Programming is about to change for local DISH network customers.

Beginning Dec. 1, DISH subscribers throughout North Tahoe and Truckee will no longer get distant networks.

“[Customers] are not losing access to local programming, just to distant networks ” those channels that originate outside the community where you live,” said Kathie Gonzalez, EchoStar’s DISH Network spokesperson.



On Oct. 20, a District Court judge issued an order rejecting the joint settlement agreement between EchoStar’s DISH Network and broadcasters, and entered a permanent injunction requiring EchoStar to shut off distant networks ” the broadcast channels that originate from a market outside the local community. DISH can no longer provide certain distant network affiliates of ABC, NBC, CBS and FOX to customers, regardless of whether they had channels from distant networks in the past.

Customers will continue to get programming from their local channels, Gonzalez said, and other nationally televised programming, such as ESPN, USA or Discovery, without interruption.



Because the designated market area for Tahoe-area residents is Reno, and with the new enforcement prohibiting distant networks, priority is given to local networks in areas where local networks are available, Gonzalez said.

While DISH will not disclose the number of their customers in the North Tahoe and Truckee region, there are 12.7 million DISH customers nationwide, and 900,000 of them take distant networks.

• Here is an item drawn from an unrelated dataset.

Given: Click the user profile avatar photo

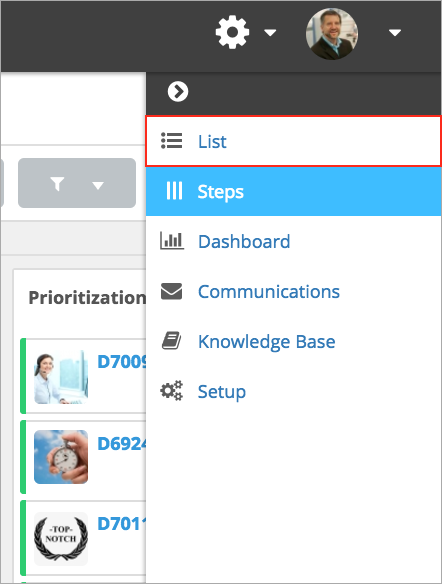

DISH has been fighting the issue for years, Gonzalez said.

“[We’re] just as disappointed in the result of the court action,” she said.

The law was created to protect broadcasters’ exclusivity, she said.

Only a small minority of people are affected by the service changes, including those residents who are outside a market that has launched its network by satellite, said Gonzalez. Because the Tahoe and Truckee community is in a market that has already been launched, residents are affected only because the law is now being enforced.

Can’t watch what you want when you want?

“That’s what DVR (digital video recording) is for,” Gonzalez said.